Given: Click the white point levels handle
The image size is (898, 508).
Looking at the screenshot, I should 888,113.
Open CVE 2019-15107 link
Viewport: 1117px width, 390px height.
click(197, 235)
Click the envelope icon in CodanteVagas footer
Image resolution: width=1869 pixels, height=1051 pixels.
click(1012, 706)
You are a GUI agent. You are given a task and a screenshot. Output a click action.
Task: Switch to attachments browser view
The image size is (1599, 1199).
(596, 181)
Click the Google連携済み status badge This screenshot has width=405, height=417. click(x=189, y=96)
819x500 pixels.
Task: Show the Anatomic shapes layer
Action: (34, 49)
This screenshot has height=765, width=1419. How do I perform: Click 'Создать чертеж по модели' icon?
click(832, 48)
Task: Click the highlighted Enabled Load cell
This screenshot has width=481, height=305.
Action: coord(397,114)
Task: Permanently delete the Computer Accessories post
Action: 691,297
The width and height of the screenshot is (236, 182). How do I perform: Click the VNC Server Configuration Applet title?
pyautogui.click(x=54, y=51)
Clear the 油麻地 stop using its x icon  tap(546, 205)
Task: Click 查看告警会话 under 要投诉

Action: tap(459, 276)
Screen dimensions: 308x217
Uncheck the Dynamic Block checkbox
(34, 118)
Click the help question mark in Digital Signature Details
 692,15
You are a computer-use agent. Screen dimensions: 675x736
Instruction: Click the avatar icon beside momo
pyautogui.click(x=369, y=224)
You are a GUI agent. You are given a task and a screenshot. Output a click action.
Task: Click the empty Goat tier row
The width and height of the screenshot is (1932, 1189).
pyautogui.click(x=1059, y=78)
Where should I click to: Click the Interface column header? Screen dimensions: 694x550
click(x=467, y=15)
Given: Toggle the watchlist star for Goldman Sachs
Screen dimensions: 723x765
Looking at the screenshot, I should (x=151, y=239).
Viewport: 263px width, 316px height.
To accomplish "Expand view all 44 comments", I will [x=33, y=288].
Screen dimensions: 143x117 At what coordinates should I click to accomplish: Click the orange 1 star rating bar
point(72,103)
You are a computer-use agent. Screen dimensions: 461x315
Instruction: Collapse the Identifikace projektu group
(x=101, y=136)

SHORT EXERCISE
Write out the material above word for word, from the line that contains "Viewport: 263px width, 316px height." through the end of the material.

REPLY
Viewport: 263px width, 316px height.
To accomplish "Expand view all 44 comments", I will [x=33, y=288].
Screen dimensions: 143x117 At what coordinates should I click to accomplish: Click the orange 1 star rating bar
point(72,103)
You are a computer-use agent. Screen dimensions: 461x315
Instruction: Collapse the Identifikace projektu group
(x=101, y=136)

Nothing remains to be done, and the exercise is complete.